
  3. Bind the template and attributes build_binder_context resolves which template runtime to use (TemplateBinding) and which slots exist. Template attributes declared in manifest.toml (TemplateAttributeSpec) are merged in a strict order: template defaults → fragment defaults → front matter (press.* or direct fields) → CLI/session overrides. Attribute ownership is enforced so two fragments or the template cannot claim the same attribute. Before anything renders, mustache placeholders in HTML, front matter, and template overrides are expanded against the merged context so later stages see concrete values.

  4. Split content into slots Slot requests come from CLI --slot, front matter, or defaults. extract_slot_fragments walks the HTML to find the requested headings/IDs, pulls those sections out, and assigns them to template slots (abstract, mainmatter, appendix, etc.). Base heading levels and offsets are computed per slot so sectioning commands line up with the template’s depth configuration. Any missing selectors produce warnings and the remainder of the document flows into the default slot.

  5. Prime context, fragments, and attributes The binder context prepares runtime defaults: language, code engine/style, callout definitions, diagram backend, emoji mode, and bibliography map. Active fragments are resolved (from template extras or explicit overrides) and each fragment injects its context defaults plus owned attributes. Fragments are small, declarative building blocks (fragment.toml or a Python BaseFragment) that emit pieces into specific slots (package/input/inline). Examples: ts-geometry, ts-fonts, ts-bibliography, ts-index, glossary, code. A fragment may skip rendering via should_render (for example, bibliography and index fragments only activate when citations or index entries exist).

  6. Resolve partials output is assembled from Jinja partials (one per Markdown/HTML construct). The precedence is explicit: template overrides (manifest.toml latex.template.override) → fragment partials → core defaults in src/texsmith/adapters/latex/partials. Both templates and fragments can declare required_partials; missing providers abort with a TemplateError. TeXSmith tracks which provider owns each partial so diagnostics clearly name the culprit.

Saved entries:

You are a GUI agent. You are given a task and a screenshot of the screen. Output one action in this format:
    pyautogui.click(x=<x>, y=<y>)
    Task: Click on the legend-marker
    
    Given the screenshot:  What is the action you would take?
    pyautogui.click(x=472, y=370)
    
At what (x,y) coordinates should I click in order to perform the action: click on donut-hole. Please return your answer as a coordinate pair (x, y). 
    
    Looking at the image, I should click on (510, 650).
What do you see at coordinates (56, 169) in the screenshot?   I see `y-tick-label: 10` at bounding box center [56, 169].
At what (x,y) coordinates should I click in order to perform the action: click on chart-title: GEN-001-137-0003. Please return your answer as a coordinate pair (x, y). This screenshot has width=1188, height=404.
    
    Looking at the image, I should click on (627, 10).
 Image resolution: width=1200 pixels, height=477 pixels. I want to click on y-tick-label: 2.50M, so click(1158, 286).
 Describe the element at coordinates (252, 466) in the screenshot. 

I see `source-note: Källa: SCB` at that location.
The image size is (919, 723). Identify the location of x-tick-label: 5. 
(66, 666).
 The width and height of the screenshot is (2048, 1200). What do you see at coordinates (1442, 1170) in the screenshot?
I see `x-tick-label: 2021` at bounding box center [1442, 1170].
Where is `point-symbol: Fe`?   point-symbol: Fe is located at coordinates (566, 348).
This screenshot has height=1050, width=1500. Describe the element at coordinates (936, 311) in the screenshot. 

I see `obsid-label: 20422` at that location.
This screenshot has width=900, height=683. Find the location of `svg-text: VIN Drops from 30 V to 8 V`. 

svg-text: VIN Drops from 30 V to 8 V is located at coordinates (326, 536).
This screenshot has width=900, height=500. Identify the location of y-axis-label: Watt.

▸ Assignment 1:
Duplicate everything in the TeXSmith passage from "4. Split content" down to "the default slot.".
▸ Assignment 2:
Which fragments does the TeXSmith passage name as examples?
The records are separate material, unrelated to the TeXSmith passage.

▸ Answer box 1:
4. Split content into slots Slot requests come from CLI --slot, front matter, or defaults. extract_slot_fragments walks the HTML to find the requested headings/IDs, pulls those sections out, and assigns them to template slots (abstract, mainmatter, appendix, etc.). Base heading levels and offsets are computed per slot so sectioning commands line up with the template’s depth configuration. Any missing selectors produce warnings and the remainder of the document flows into the default slot.

▸ Answer box 2:
ts-geometry, ts-fonts, ts-bibliography, ts-index, glossary, code